= Beginning of Section =

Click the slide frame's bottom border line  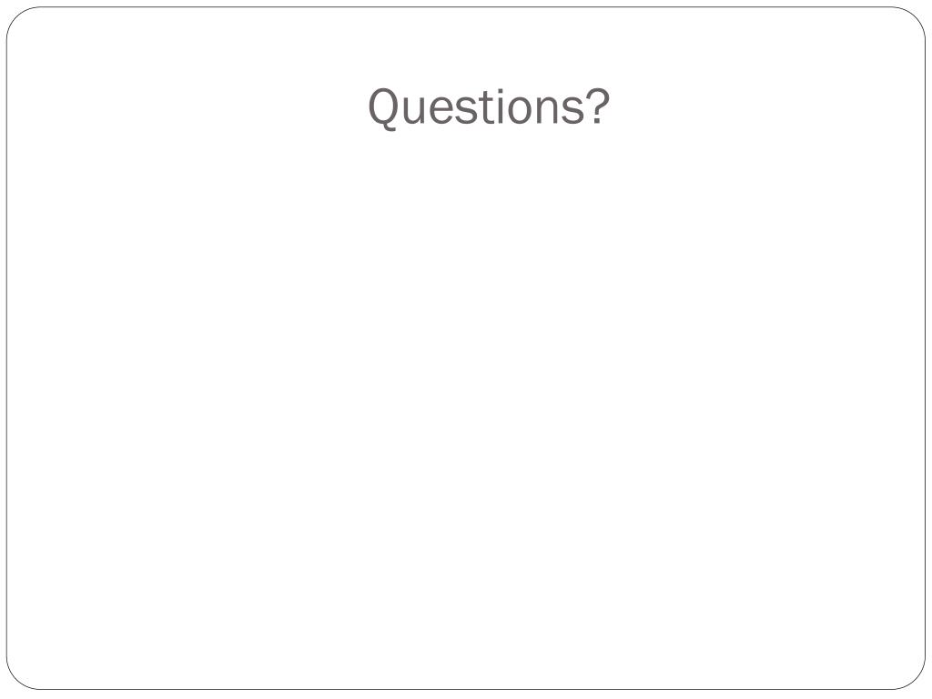click(x=466, y=689)
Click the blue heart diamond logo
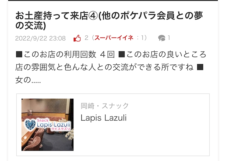The height and width of the screenshot is (161, 226). [x=30, y=125]
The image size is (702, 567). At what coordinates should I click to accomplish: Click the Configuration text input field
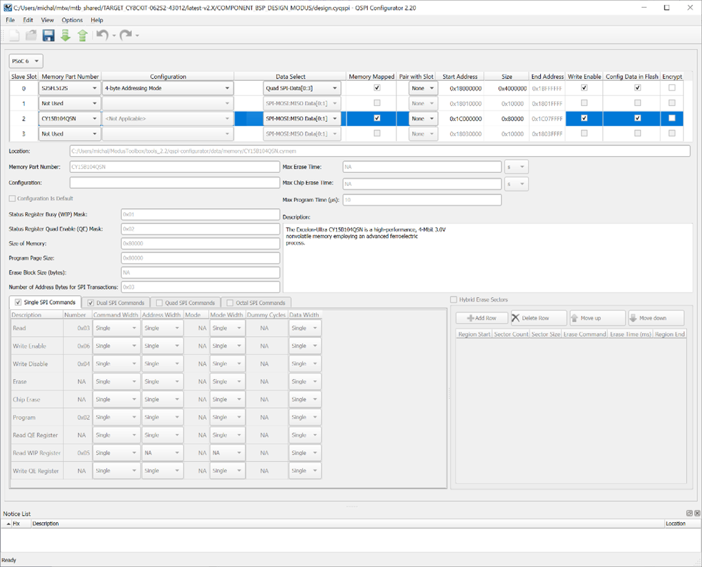[x=175, y=183]
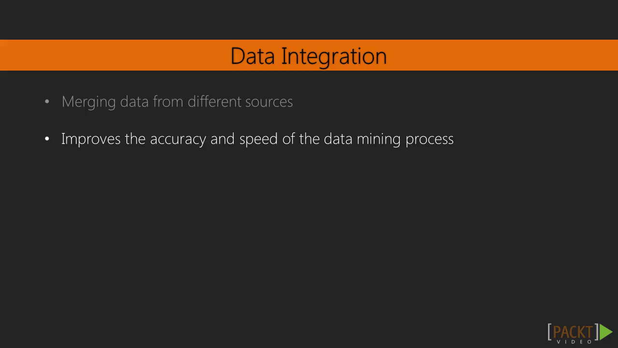Click the bullet dot before Merging data
This screenshot has height=348, width=618.
(47, 102)
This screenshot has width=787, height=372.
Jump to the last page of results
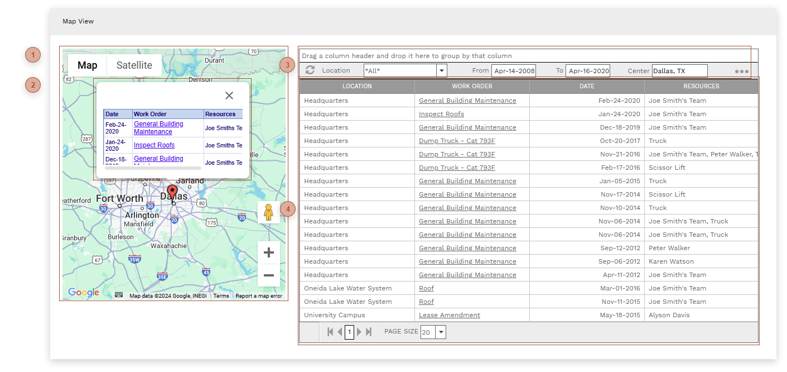pos(369,331)
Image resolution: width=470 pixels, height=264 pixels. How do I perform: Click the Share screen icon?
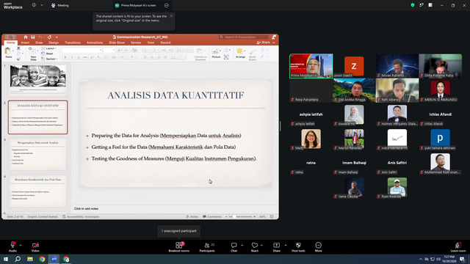276,247
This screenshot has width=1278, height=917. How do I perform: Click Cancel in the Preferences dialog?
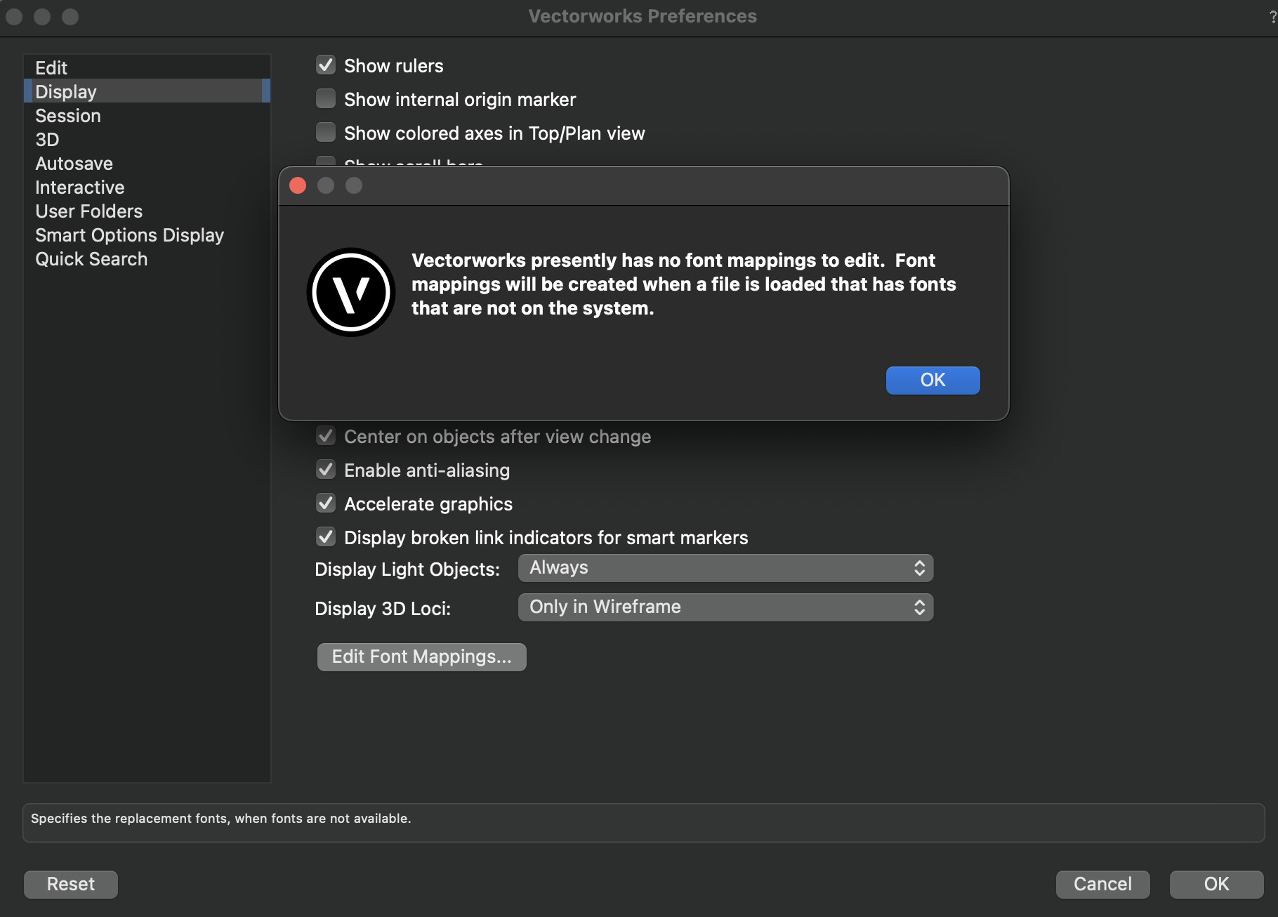1102,884
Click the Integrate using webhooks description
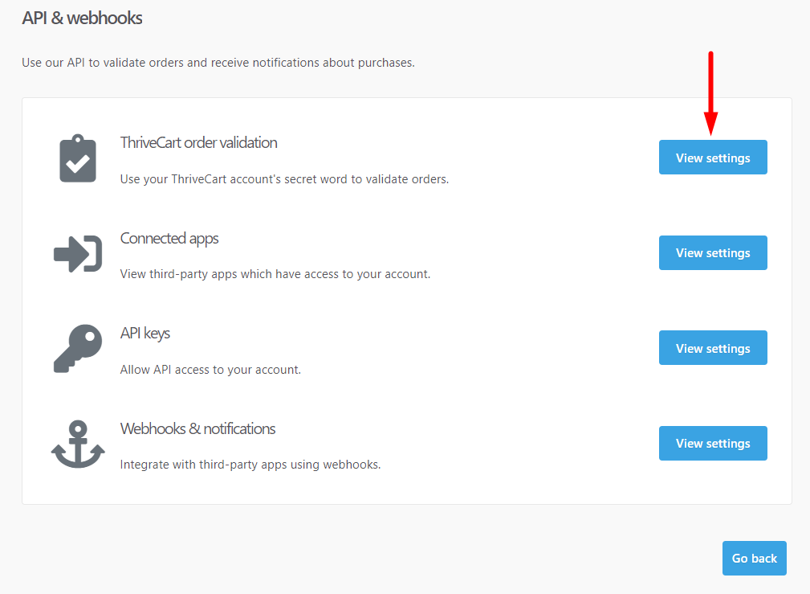This screenshot has height=594, width=810. coord(250,465)
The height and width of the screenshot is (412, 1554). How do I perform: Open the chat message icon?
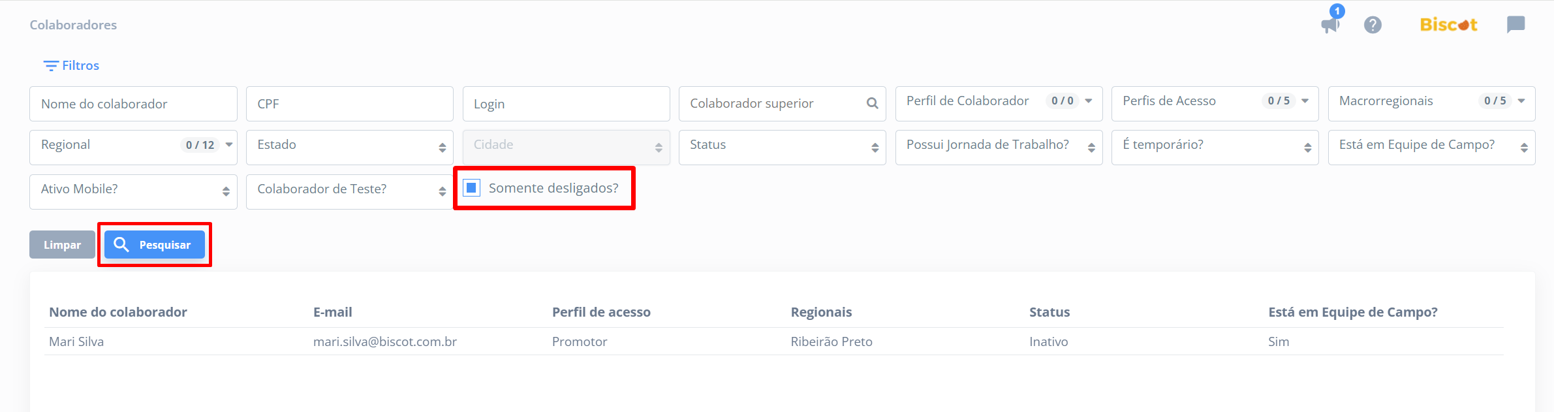pos(1515,25)
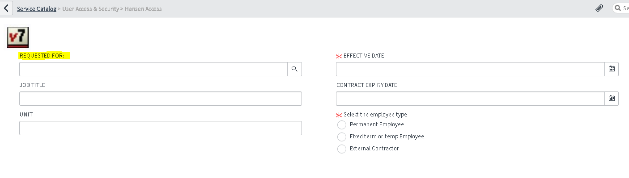Focus the Effective Date text field
This screenshot has width=629, height=178.
pyautogui.click(x=470, y=69)
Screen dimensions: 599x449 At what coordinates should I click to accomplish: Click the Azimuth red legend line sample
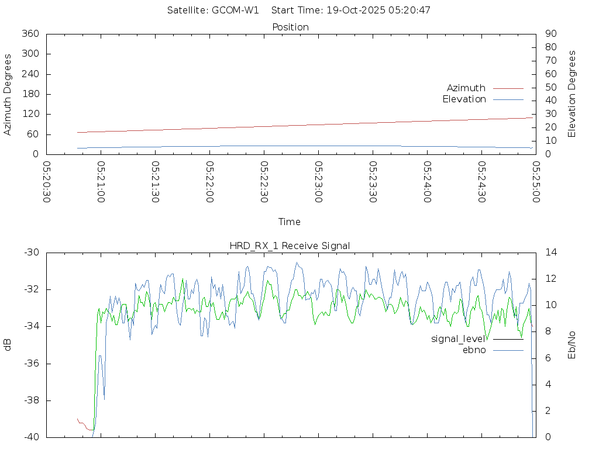[508, 88]
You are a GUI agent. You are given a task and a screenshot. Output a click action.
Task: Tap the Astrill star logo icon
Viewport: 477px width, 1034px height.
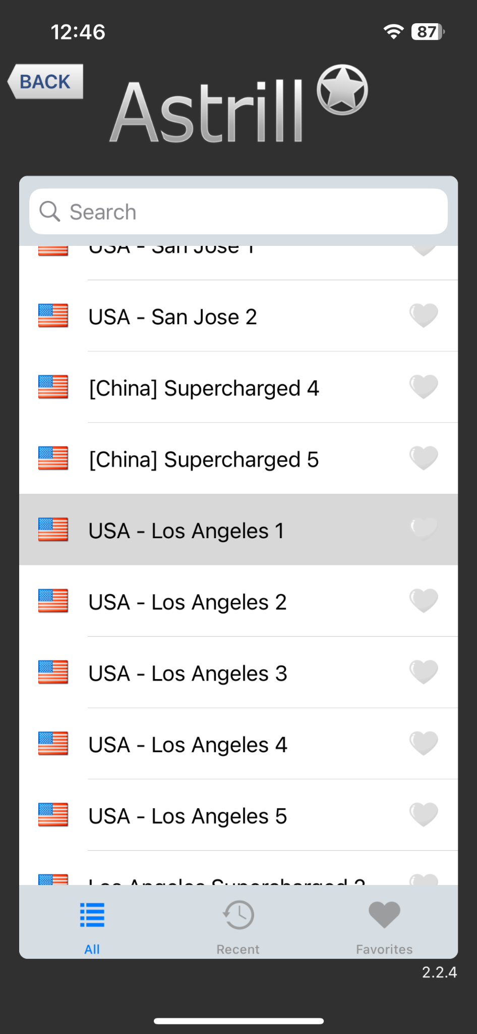click(342, 90)
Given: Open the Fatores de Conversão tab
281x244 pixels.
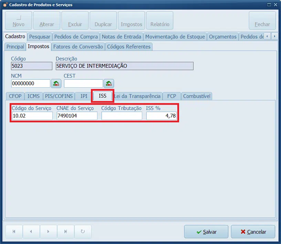Looking at the screenshot, I should [78, 47].
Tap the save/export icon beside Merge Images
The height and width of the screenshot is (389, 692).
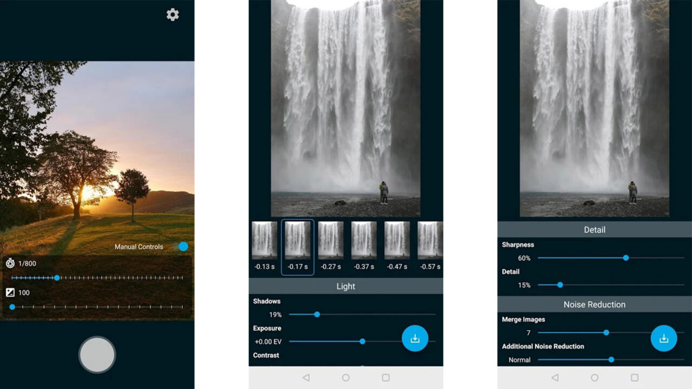click(x=664, y=338)
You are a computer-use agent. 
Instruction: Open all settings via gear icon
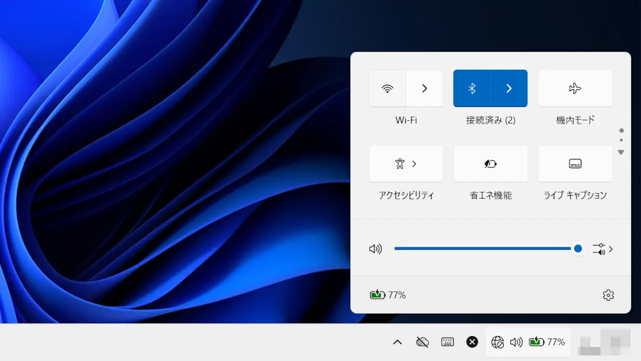coord(608,295)
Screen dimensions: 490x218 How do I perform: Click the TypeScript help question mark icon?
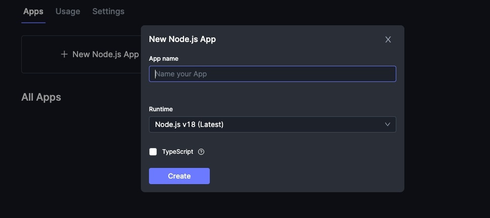201,152
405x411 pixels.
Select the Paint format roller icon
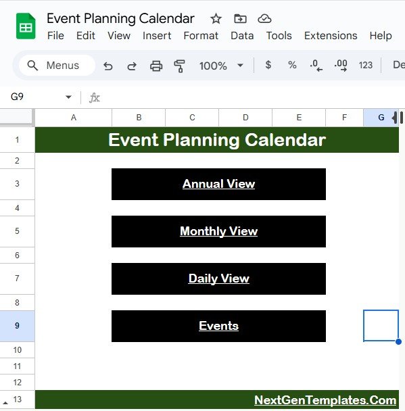click(x=180, y=66)
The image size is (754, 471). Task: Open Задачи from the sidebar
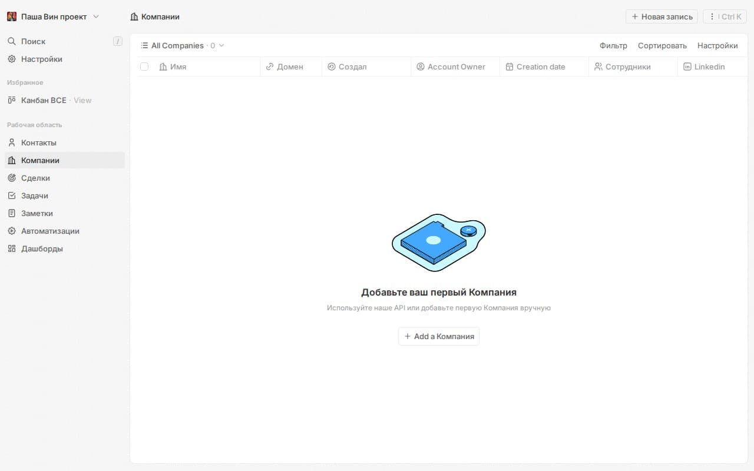point(34,195)
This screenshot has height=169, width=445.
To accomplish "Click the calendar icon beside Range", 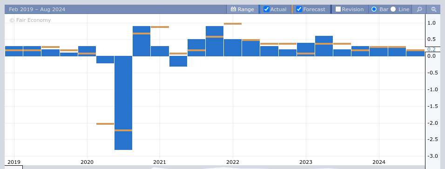I will (x=233, y=9).
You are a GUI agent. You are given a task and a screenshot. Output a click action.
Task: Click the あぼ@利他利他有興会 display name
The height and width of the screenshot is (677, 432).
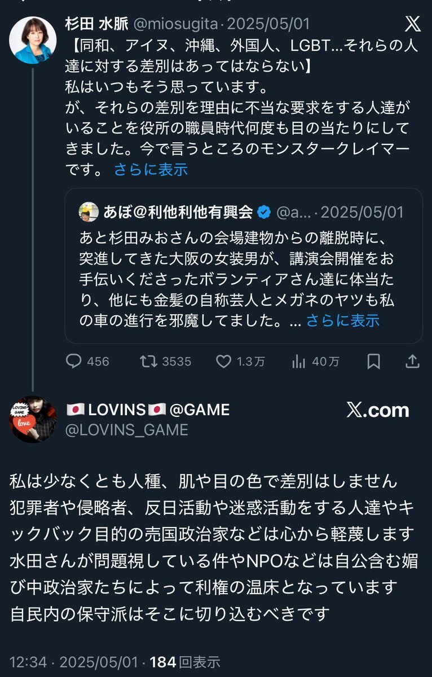pyautogui.click(x=178, y=212)
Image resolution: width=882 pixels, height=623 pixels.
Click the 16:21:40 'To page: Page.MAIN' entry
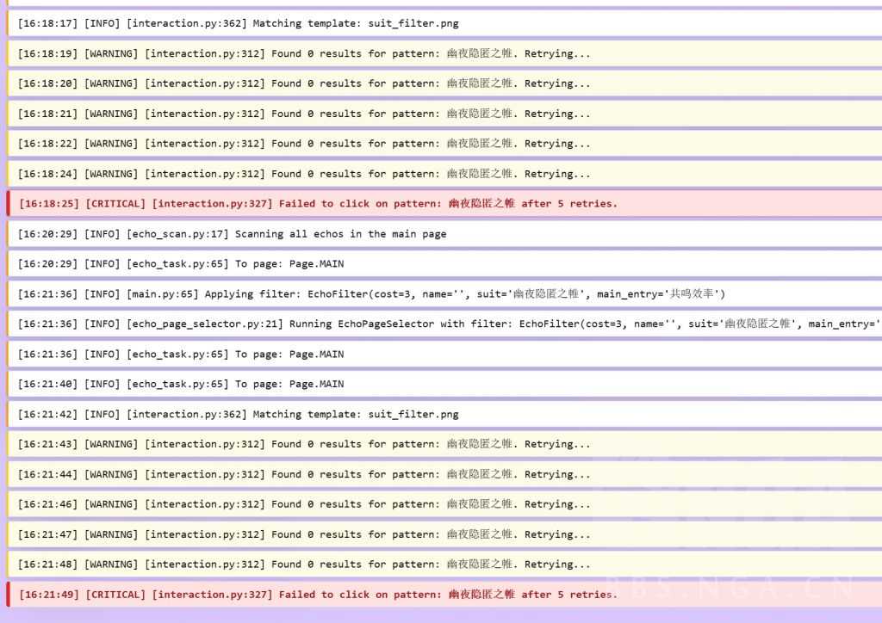[x=181, y=384]
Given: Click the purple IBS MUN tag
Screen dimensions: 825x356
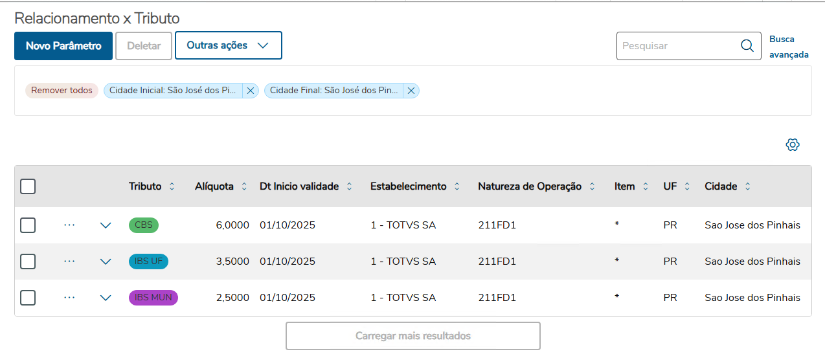Looking at the screenshot, I should click(153, 298).
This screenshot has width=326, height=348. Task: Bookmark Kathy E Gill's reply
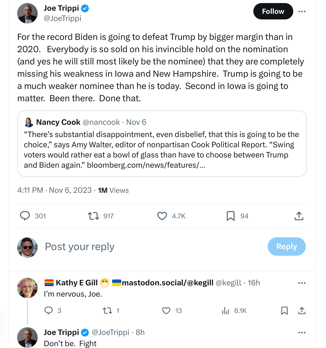click(284, 311)
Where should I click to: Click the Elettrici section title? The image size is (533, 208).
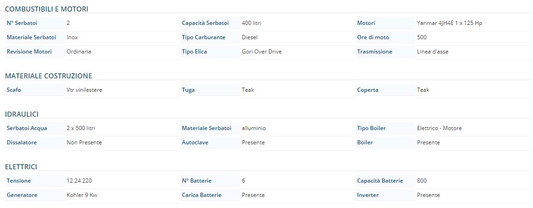click(21, 167)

= End of Section =

Transcribe exactly, and only, the lines from the one with "Screen dimensions: 825x356" through the final line of the data above. The pictures stay out.

Screen dimensions: 825x356
Looking at the screenshot, I should click(153, 298).
This screenshot has width=326, height=348. Task: Bookmark Kathy E Gill's reply
click(284, 311)
Where should I click to: Click the Elettrici section title? The image size is (533, 208).
click(21, 167)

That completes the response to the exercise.